As a composer, Parker is much like she is as a player: poised, circumspect, and methodical. Whether supporting another or soloing herself, the pianist approaches her playing with deliberation, each note meaningful and each gesture related to the whole; the care with which she shapes and develops her solo in “On the Farm,” for instance, is a marvel to behold. As strong, alto saxophonist Allison Au, an acclaimed bandleader in her own right, shares with the leader a penchant for restraint while still bringing Parker's singing melodies to vivid life with exuberant voicings. Bassist Mark Godfrey and drummer Mack Longpre acquit themselves honourably, too, especially when they're tasked with executing Parker's oft-complex arrangements.

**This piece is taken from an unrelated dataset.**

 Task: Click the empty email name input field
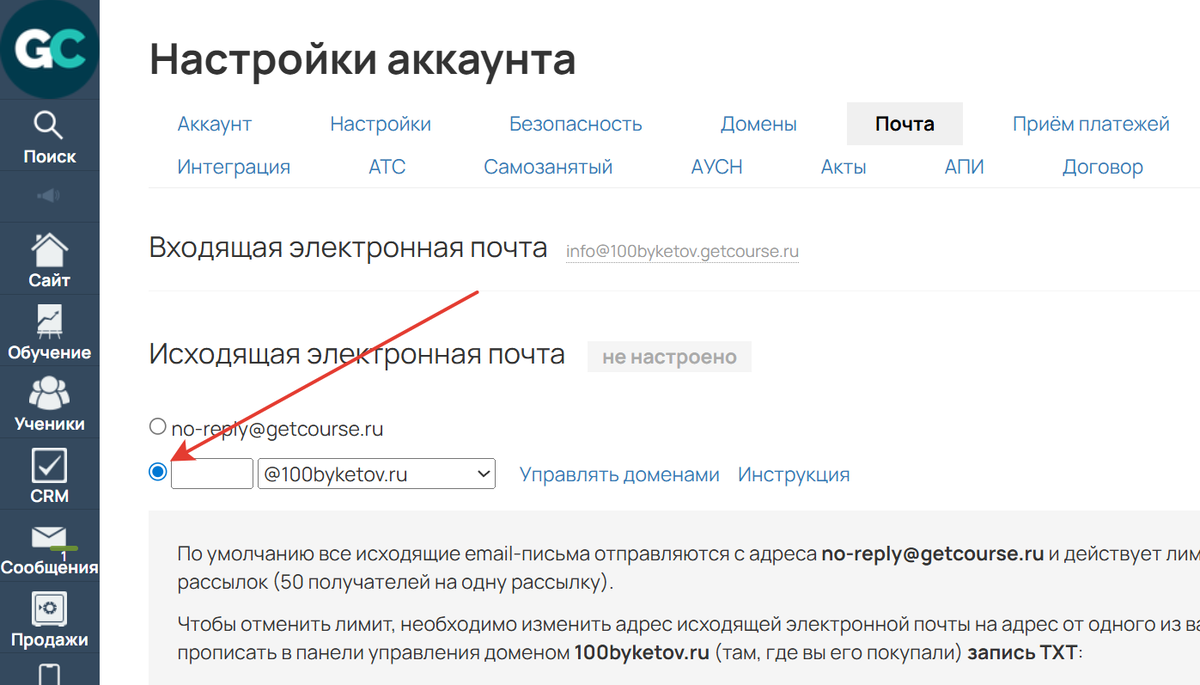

Named after the main character in Andre Alexis's Giller Award-winning novel Fifteen Dogs, “Majnoun” eases the listener into the album with understated grace. Elegant pianisms by the leader are joined in turn by Godfrey's subtle double bass expressions, Longpre's cymbal colourations, and Au's sultry sax musings, the music building gradually until it flowers into an almost Latin-tinged ballad. Here as elsewhere, imaginative musical turns are taken, with in this case Godfrey eventually echoing in his own playing the labyrinthine piano patterns Parker deploys as a foundation throughout the piece.

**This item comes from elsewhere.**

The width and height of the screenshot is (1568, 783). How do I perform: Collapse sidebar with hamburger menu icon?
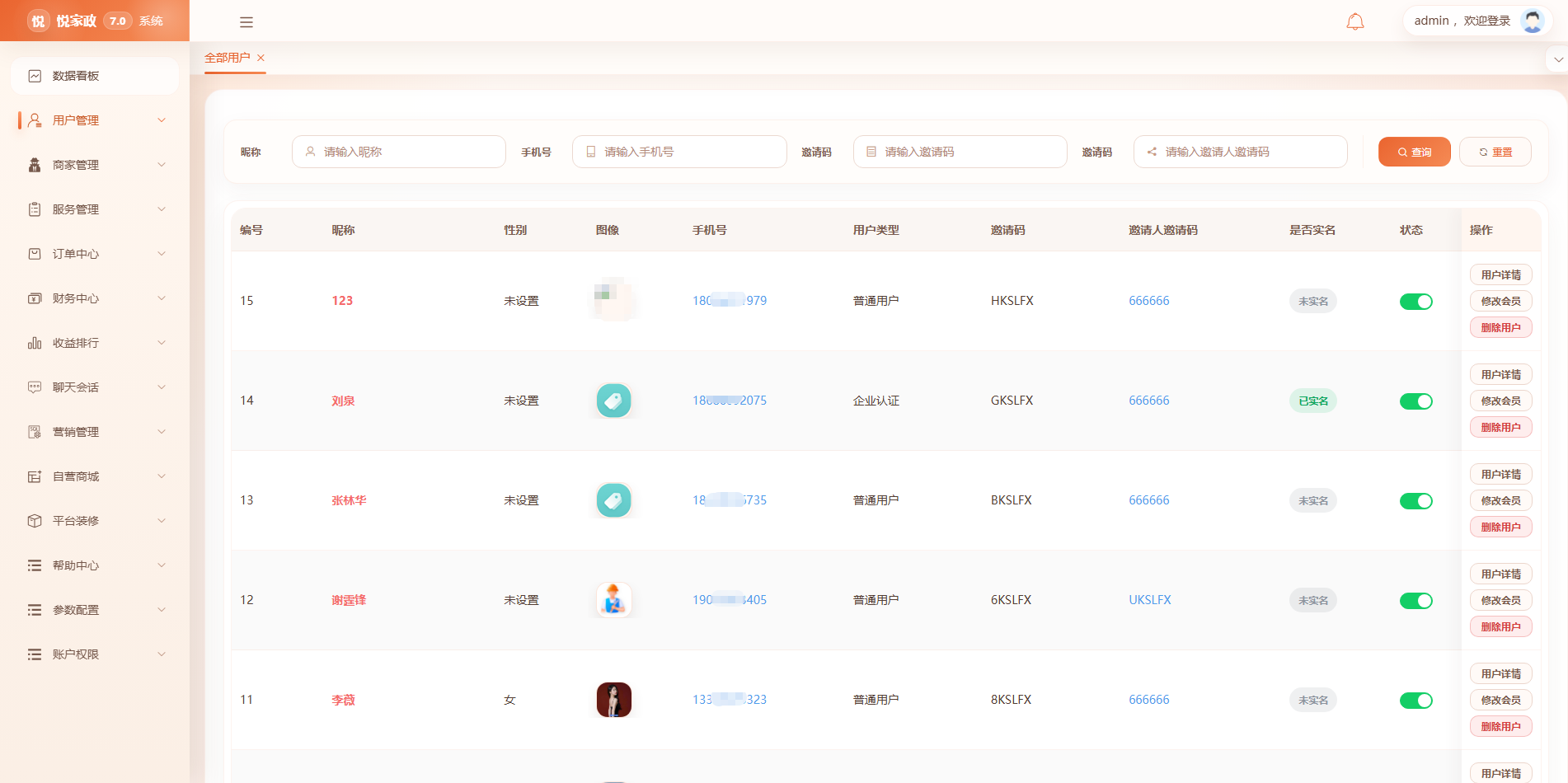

Tricky, stop-start rhythms and a plinking piano accent form an ear-catching backdrop to Au's fluid lead at the start of “Summer City,” after which the group settles into a smoother and breezier attack before returning to the jerky feel of the opening. Representative of the material's mutable design, “Taurus Blues” segues from one distinct rhythm episode to another, with Longpre in particular challenged by Parker's writing to shift gears and playing styles throughout without losing the music's flow. In keeping with its title, “On the Farm” exudes a relaxed vibe that evokes the carefree splendour of a summer afternoon in the countryside.

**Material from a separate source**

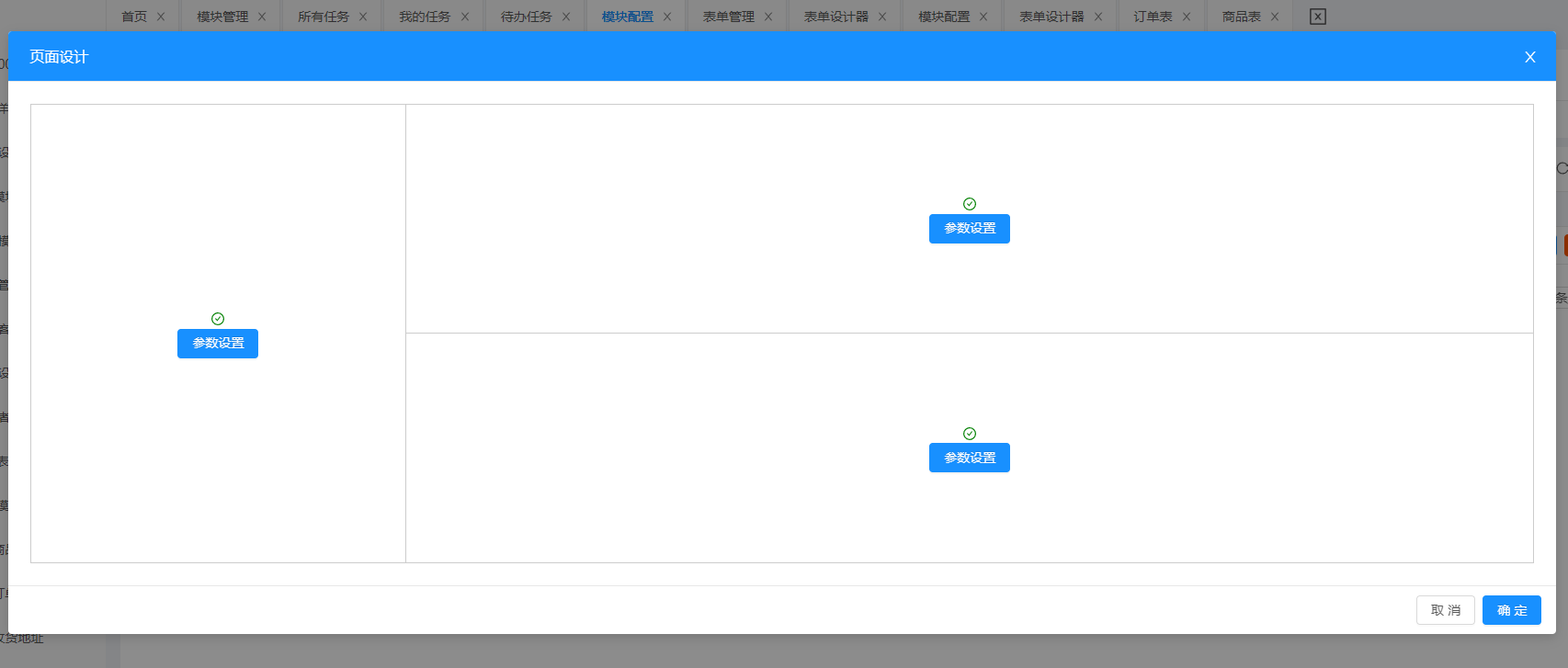Close the 所有任务 tab using its X
The height and width of the screenshot is (668, 1568).
click(x=363, y=17)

As solidly connected to the acoustic jazz quartet tradition as In The Past might be, Parker departs from it in inspired ways during the album's second half. Her electric piano playing both burnishes “Alexandria” with a modern sheen and enhances the ballad's mysterious character, and the later “Chromo” sees her flirt with jazz-rock in blending Rhodes playing with Godfrey on electric bass. A slightly heavier and rock-influenced side of the band emerges during “In the Future,” whereas the evocative vignette “Strange Dreams” hints that Parker could have a side-career as a soundtrack composer were she so inclined.

This is an album that's not only thoroughly satisfying and marked by variety and surprise; it's also one long in the making. Laid down over two days in July 2016, In The Past was recorded four years after the band formed, an extended period that suggests the group had ample opportunity to woodshed the tunes before entering the studio. It's also, not incidentally, an album of which Parker can be deservedly proud.